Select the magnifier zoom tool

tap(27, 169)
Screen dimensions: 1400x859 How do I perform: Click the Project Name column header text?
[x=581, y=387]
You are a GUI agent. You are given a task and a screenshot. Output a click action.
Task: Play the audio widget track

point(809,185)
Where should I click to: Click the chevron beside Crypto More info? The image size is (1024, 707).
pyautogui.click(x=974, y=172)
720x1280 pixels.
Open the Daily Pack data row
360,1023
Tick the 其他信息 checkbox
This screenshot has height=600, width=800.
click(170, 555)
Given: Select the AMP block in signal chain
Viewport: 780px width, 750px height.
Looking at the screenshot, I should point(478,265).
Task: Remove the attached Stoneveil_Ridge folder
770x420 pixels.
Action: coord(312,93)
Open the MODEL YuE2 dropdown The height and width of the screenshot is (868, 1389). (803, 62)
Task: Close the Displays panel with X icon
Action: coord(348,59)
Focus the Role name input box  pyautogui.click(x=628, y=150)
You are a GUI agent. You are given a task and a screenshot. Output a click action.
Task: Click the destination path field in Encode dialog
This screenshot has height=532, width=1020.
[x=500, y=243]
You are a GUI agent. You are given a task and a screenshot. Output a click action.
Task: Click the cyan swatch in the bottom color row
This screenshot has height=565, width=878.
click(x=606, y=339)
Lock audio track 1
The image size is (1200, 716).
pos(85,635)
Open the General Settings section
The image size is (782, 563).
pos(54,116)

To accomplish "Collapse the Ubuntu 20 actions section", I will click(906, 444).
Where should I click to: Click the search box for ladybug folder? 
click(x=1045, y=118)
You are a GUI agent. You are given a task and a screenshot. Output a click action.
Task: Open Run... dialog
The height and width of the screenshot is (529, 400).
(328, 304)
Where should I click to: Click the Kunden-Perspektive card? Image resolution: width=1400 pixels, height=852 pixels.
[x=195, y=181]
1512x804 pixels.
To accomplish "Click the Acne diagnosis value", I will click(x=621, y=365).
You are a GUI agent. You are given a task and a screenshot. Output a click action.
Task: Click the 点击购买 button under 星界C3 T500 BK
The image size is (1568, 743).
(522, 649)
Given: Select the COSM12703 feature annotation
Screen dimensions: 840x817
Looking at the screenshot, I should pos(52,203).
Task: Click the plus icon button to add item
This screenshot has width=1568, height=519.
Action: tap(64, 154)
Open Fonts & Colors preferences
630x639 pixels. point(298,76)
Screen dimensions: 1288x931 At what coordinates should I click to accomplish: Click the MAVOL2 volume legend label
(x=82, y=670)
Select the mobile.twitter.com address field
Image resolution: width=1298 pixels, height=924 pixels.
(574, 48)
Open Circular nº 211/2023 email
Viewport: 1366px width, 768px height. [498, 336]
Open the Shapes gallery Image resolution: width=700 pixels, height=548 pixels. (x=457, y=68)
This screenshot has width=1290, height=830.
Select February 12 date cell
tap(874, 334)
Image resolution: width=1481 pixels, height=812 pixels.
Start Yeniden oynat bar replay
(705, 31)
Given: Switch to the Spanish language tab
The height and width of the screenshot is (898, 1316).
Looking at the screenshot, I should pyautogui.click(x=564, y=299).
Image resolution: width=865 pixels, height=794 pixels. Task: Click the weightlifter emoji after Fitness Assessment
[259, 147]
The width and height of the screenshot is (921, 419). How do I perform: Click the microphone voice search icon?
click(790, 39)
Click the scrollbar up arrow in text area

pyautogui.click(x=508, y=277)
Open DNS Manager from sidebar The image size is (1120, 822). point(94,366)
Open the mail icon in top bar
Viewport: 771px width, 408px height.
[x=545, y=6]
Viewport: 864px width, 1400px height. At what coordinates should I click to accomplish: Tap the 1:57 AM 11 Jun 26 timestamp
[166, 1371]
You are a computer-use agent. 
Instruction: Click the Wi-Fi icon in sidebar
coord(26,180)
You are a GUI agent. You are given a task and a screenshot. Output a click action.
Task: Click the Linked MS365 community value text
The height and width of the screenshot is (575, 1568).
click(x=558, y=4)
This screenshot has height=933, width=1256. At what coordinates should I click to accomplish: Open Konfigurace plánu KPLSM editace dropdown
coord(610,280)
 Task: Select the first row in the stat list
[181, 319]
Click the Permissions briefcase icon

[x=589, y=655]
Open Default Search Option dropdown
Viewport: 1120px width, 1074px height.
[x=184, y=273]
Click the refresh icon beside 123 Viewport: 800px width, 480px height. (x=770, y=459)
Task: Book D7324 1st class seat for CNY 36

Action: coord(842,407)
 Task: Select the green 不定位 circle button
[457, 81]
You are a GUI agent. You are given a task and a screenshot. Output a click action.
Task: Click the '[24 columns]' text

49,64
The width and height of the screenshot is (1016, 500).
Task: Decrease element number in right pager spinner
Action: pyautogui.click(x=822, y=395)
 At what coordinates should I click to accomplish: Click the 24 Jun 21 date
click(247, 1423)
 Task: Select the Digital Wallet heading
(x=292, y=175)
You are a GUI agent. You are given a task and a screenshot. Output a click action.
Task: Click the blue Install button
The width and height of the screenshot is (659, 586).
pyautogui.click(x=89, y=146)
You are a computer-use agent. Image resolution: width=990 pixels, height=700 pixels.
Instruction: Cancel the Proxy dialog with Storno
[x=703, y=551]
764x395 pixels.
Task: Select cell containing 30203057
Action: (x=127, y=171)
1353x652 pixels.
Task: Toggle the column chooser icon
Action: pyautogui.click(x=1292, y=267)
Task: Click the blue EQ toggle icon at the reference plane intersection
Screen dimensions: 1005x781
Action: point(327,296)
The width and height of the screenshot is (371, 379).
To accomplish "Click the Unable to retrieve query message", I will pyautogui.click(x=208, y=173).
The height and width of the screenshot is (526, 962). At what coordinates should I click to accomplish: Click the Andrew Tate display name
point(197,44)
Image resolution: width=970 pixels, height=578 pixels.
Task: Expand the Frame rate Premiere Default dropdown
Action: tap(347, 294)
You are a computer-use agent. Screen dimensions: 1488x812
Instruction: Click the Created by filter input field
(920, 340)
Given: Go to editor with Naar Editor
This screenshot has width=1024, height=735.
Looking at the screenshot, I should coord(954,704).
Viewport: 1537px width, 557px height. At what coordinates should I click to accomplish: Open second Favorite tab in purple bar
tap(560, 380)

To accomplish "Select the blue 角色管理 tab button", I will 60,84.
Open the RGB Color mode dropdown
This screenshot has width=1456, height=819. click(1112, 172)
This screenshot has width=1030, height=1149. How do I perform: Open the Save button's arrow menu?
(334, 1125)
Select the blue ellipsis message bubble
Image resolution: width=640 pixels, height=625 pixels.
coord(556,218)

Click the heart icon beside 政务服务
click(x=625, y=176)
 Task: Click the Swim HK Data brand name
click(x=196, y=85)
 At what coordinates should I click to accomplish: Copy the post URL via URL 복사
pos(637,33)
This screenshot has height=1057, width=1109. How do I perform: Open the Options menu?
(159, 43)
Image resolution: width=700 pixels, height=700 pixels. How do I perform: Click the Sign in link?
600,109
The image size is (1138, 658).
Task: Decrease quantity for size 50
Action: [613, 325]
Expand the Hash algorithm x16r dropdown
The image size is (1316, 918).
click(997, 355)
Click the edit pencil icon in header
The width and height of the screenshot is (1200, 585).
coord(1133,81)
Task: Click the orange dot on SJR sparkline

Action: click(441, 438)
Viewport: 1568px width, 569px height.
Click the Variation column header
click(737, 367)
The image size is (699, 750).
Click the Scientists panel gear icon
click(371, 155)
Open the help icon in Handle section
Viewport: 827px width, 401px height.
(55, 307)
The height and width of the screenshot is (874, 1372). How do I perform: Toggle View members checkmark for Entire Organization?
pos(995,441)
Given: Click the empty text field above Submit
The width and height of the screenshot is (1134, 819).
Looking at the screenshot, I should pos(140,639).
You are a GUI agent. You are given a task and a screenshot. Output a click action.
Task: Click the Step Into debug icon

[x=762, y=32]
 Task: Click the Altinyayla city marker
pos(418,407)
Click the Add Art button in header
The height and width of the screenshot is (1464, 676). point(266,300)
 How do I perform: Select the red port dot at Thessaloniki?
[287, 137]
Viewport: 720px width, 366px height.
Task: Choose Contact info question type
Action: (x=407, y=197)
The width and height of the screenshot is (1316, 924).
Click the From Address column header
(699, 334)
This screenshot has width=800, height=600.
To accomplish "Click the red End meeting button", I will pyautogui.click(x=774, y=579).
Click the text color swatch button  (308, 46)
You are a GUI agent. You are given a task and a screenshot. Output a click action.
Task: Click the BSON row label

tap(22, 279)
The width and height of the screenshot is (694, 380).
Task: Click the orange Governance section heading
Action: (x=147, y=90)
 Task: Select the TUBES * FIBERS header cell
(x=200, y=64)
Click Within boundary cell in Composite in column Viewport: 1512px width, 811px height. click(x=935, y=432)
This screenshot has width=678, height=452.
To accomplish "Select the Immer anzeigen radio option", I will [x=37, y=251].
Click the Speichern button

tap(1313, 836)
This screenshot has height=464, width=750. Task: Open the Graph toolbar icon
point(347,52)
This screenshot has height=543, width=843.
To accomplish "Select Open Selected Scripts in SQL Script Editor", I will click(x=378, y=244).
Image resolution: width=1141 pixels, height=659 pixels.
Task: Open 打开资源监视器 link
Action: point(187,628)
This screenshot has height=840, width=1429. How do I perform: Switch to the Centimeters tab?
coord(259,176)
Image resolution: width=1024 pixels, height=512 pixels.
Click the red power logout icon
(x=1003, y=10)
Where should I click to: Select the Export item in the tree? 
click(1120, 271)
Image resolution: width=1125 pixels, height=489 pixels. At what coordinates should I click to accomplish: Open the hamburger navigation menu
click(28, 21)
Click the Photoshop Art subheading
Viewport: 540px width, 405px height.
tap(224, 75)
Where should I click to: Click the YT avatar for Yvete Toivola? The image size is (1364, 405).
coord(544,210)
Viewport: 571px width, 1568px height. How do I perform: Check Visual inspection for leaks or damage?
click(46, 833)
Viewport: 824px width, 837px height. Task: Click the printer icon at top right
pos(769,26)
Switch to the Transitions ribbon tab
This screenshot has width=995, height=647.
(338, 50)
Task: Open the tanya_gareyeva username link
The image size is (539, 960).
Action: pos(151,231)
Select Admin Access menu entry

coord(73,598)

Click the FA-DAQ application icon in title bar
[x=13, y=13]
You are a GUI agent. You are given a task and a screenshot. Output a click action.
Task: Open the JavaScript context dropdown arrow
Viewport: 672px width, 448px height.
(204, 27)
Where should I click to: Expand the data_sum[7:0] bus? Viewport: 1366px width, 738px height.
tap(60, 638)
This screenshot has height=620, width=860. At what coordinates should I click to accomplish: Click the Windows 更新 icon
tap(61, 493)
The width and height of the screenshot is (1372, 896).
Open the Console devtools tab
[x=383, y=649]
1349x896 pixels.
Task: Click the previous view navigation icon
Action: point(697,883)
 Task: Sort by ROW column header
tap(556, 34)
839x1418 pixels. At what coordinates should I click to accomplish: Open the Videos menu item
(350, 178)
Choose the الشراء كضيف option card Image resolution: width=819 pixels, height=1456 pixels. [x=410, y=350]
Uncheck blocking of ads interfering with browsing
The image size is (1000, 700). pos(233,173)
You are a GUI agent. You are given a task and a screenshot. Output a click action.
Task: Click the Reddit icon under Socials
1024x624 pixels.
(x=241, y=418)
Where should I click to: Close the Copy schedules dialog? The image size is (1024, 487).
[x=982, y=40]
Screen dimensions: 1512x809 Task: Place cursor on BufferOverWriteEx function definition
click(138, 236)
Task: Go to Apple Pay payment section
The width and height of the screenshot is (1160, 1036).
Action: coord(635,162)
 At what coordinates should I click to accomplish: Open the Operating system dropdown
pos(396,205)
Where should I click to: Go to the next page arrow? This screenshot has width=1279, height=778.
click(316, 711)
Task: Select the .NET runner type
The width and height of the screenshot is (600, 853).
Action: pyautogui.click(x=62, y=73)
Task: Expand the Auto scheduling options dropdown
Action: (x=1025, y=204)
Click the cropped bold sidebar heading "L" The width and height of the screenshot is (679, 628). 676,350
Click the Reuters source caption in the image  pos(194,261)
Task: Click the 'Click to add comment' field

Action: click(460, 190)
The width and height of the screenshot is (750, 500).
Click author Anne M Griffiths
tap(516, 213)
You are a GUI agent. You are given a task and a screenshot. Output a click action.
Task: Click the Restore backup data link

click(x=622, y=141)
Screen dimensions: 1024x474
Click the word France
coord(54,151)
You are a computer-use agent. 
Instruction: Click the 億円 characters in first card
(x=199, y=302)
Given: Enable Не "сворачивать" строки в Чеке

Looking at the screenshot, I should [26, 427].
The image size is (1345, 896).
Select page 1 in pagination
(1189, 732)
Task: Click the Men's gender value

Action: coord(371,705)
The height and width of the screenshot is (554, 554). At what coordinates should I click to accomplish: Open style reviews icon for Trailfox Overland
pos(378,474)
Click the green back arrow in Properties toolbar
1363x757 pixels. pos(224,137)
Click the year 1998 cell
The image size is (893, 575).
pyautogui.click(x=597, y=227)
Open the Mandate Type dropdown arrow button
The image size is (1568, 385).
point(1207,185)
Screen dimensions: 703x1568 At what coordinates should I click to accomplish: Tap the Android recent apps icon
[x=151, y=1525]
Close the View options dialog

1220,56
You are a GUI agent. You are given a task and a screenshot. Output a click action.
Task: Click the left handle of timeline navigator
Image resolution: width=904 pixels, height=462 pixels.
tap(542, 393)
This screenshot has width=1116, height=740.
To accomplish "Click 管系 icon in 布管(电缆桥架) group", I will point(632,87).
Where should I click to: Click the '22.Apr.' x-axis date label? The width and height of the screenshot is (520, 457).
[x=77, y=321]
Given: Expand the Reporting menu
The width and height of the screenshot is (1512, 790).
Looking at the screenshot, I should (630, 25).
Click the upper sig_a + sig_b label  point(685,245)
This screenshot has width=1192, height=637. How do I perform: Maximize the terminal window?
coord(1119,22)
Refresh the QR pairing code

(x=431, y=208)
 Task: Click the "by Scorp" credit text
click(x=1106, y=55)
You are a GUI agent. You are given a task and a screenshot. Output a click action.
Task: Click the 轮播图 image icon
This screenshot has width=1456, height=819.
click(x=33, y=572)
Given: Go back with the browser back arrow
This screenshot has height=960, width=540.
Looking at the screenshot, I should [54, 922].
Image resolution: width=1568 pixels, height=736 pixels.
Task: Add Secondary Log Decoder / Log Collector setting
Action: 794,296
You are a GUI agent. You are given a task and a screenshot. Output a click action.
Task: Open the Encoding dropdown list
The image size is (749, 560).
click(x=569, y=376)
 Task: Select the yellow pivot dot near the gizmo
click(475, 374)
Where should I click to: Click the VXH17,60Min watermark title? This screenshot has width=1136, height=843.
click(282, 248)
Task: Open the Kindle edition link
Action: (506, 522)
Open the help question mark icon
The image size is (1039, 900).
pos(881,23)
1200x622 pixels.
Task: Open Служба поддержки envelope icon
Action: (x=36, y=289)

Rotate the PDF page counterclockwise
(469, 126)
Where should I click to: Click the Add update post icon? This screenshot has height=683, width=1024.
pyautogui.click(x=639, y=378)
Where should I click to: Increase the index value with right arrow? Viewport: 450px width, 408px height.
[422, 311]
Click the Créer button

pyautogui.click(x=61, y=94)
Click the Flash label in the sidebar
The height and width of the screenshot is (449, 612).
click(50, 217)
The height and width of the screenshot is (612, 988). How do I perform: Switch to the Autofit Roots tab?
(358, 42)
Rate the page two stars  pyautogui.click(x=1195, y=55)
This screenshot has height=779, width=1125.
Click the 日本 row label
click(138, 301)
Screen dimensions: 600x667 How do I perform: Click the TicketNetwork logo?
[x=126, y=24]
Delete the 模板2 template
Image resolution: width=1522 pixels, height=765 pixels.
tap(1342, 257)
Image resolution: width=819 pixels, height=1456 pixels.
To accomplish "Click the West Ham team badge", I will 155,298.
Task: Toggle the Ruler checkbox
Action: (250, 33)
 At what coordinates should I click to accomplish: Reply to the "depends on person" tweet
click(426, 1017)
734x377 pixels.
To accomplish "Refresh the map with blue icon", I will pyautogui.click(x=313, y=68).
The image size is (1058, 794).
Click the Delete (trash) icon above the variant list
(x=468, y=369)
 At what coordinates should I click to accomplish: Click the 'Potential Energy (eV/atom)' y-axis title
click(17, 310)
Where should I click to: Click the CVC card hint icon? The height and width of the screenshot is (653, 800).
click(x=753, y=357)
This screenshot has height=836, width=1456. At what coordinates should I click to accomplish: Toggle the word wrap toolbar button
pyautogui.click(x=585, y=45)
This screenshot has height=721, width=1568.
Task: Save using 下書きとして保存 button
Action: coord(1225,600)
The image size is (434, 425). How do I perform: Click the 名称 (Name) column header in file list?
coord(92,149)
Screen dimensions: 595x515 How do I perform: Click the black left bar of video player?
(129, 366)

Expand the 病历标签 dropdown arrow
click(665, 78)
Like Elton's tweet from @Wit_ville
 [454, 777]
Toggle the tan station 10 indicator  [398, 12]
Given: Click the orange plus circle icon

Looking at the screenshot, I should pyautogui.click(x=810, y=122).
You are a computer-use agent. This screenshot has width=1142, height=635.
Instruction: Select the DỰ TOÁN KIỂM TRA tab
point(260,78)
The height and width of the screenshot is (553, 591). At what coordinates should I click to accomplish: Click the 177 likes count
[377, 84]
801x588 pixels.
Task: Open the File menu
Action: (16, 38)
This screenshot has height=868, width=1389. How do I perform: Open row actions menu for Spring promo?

- - -

Copy range, inclusive: the line holding "Rotate the PDF page counterclockwise" to the line holding "This screenshot has height=779, width=1125.". Reproduce exactly those lines of the records above and no others.

WRITTEN SOLUTION >>
Rotate the PDF page counterclockwise
(469, 126)
Where should I click to: Click the Add update post icon? This screenshot has height=683, width=1024.
pyautogui.click(x=639, y=378)
Where should I click to: Increase the index value with right arrow? Viewport: 450px width, 408px height.
[422, 311]
Click the Créer button

pyautogui.click(x=61, y=94)
Click the Flash label in the sidebar
The height and width of the screenshot is (449, 612).
click(50, 217)
The height and width of the screenshot is (612, 988). How do I perform: Switch to the Autofit Roots tab?
(358, 42)
Rate the page two stars  pyautogui.click(x=1195, y=55)
This screenshot has height=779, width=1125.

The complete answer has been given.